▶ _Exercise objective_
All lines from the one that mentions "1512x812 pixels." through the last of the entries below must be copied exactly, with both ends kept.

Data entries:
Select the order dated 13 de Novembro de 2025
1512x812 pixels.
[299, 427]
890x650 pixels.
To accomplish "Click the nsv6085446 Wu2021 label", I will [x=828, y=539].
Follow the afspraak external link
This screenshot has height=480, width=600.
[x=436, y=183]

▶ _Exercise solution_
1512x812 pixels.
[299, 427]
890x650 pixels.
To accomplish "Click the nsv6085446 Wu2021 label", I will [x=828, y=539].
Follow the afspraak external link
This screenshot has height=480, width=600.
[x=436, y=183]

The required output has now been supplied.